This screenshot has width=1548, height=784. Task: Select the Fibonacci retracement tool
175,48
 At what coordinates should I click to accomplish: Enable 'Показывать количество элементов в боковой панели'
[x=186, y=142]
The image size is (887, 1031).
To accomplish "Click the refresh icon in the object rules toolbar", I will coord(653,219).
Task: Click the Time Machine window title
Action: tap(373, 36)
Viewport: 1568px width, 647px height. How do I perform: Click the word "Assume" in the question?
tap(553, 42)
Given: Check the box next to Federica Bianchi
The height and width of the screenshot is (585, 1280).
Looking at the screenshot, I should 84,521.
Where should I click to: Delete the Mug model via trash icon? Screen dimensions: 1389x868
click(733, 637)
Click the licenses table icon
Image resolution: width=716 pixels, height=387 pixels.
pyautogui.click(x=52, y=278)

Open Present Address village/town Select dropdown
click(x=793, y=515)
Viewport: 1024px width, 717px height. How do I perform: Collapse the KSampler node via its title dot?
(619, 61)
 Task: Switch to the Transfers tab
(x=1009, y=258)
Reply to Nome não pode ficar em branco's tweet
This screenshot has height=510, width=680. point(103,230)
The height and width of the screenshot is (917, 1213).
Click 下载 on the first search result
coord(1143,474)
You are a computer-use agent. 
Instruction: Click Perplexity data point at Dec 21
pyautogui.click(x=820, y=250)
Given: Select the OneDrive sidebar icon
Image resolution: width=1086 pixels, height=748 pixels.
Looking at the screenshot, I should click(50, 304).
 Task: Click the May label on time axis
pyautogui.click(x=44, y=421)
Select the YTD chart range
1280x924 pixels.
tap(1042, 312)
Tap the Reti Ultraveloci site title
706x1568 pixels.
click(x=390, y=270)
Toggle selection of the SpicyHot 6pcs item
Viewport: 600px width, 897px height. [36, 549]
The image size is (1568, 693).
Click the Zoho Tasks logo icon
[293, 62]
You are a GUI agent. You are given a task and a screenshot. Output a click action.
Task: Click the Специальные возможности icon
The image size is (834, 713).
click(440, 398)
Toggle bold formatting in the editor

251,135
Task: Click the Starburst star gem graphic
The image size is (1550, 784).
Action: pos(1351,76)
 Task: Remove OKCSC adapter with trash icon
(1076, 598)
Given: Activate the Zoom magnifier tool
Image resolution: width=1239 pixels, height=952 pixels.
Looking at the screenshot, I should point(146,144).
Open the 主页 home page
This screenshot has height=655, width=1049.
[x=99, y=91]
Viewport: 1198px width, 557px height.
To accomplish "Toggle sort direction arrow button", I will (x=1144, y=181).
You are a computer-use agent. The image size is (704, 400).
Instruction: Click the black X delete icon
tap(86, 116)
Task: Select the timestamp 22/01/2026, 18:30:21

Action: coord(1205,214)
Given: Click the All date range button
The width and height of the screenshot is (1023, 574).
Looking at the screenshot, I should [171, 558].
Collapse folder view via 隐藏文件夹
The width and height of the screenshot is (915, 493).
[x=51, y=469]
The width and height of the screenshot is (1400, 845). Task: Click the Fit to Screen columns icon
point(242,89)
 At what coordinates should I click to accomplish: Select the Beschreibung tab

THE TASK = A single figure must be given: how many lines of the records above include the string "computer".

ANSWER = 2